- January 4, 2026
Sheila Jordan is a girl's girl.
She loves being a girl. She loves supporting girls. And, she loves working to empower girls.
"Girls are just fun," Jordan said. "Our needs are unique, but so are our gifts."
Jordan became the executive director at the Pace Center for Girls Volusia-Flagler in 2020. But it was in 2018 that she discovered Pace and its mission to help girls reach a path to graduation through academics, counseling and life skills training.
Back then, Jordan had been looking for a career change after spending about seven years working in state government in Louisiana. Her kids were older, and Jordan was thinking about what she wanted her future to look like, and she decided she'd like to return to the nonprofit world and move to Florida.
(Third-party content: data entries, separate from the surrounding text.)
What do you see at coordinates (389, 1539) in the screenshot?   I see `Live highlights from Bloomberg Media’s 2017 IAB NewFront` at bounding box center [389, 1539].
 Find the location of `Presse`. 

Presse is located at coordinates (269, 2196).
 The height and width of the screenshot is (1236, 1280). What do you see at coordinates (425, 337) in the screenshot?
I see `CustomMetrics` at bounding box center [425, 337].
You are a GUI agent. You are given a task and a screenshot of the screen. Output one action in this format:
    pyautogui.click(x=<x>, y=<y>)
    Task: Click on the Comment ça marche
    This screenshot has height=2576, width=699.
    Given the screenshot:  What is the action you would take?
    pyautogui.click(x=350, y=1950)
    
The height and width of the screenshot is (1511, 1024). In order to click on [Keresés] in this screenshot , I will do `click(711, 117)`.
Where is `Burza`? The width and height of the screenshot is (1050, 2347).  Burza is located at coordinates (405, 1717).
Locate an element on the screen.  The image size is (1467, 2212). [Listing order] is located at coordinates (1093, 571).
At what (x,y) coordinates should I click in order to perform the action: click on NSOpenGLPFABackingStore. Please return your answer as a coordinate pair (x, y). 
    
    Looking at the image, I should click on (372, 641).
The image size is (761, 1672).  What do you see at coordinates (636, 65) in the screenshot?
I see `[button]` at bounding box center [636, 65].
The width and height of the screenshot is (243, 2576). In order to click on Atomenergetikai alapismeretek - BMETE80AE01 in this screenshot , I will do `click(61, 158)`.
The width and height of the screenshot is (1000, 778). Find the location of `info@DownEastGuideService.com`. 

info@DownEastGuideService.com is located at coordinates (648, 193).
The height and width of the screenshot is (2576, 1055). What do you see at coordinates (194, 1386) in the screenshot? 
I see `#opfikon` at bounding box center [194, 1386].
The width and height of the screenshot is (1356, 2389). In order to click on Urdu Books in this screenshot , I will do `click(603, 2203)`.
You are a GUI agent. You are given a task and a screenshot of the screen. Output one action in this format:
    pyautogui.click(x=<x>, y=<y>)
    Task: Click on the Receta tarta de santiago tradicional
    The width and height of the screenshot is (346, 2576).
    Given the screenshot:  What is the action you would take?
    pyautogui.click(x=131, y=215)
Jordan had spent 18 years of her career working with nonprofits — most of which she spent with City Year, an education organization that she said is like the domestic version of the Peace Corps. During her time with City Year, Jordan lived in South Africa for two years, and after Hurricane Katrina, she moved to Louisiana to help with relief efforts through the nonprofit.
In 2009, Jordan decided to start her own organization, Esteem Youth Programs. Her nonprofit provided camps for elementary school students that revolved around character development. After a while, though, the need for stable employment brought her to work in state government.
But it wasn't the kind of work she wanted to define her legacy.
"I did not like the pace of state government," Jordan said. "I feel like everything moves so, so slow and I also felt like I was too far away from where the work was happening. I always remembered how tactile I was with the work in my time in City Year and I just wanted that back."
Then she discovered Pace and was hired to be the executive director of the new center in Citrus County. When the director for the Volusia-Flagler location retired, Pace asked her to assume the position.
People often say their work is meaningful, Jordan said. Others say it's rewarding.
For Jordan, the work Pace does is affirming.
"It reminds me of the girl that I was and it gives me an opportunity to celebrate the girl that I am, and also to respect the girl I'm becoming," Jordan said. "That's the work we do with girls every day."
Jordan was nominated for a Standing O by Kathleen Trutschel, a past president with the Ormond-by-the-Sea Lions Club and 2025 Standing O. She recalled hearing Jordan speak about Pace Center's mission during a club meeting some time back, and it made an impact on her.
It's important that girls in need in the community have different outlets to help them, Trutschel said.
"It will help them get a better outlook and help them progress better in life," she said.
The Pace Center of Volusia-Flagler is currently working on a transformation of its own. Housed in a 100-year-old schoolhouse at 208 Central Ave. in Ormond Beach, the Pace Center is pursuing the construction of a $6.2 million new campus, slated to span 12,000 square feet at 410 Clyde Morris Blvd.
The new building, Jordan said, will allow them to serve 85 girls at a time. In their current building, they can only help about 50.
[Pace] will help them get a better outlook and help them progress better in life." —Kathleen Trutschel, 2025 Standing O

Jordan said she wants Pace to be known as a gathering place for girls and those who love girls; those who understand or wanted to understand girls and were willing to do what it took to help them be successful.
That success, Jordan explains, can come in the form of self-confidence, academic success and feeling good about oneself despite experienced challenges and traumas.
It's about seeing themselves on the other side of whatever challenge they're experiencing. Jordan recalled a piece of advice her grandmother once told her.
"I was upset because somebody was talking about me and she said to me, 'People of integrity expect to be believed, and when they're not, they let time prove them right,'" Jordan said. "... When I'm facing challenges that look opposite of what I want, often think of that and just say, 'In time, I can work my real picture.'"
Jordan is the oldest of three daughters of a single mom who worked multiple jobs. Growing up, the academic expectations were high. Her mom wanted to make sure her daughters went to college and had a bright future, and it was thanks to the resources in their community that Jordan said they were able to enjoy many of the experiences she did as a kid — from going to summer camps to cheerleading.
"I think like most young people, especially African American girls ... in Columbus, Ohio, if you don't have significant resources, it's easy to fall prey to a host of ills," Jordan said. "It just so happened that I experienced traumas that were not necessarily of my own doing, but it happened. I had to draw on my family's support and the community support to get through those."
That led to tutoring. Counseling. Mental health services.
Now she works for a nonprofit that offers those same supports to the group of people Jordan loves to celebrate and uplift.
Girls.
"We could never say in words what happens here," Jordan said. "We could not describe it in words. People might say it's transformational. People might say it's life-changing or all those sorts of words, but the reality is that friendships happen here. Learning happens here. Mistakes happen here — all kinds of self-awareness and things like that happen."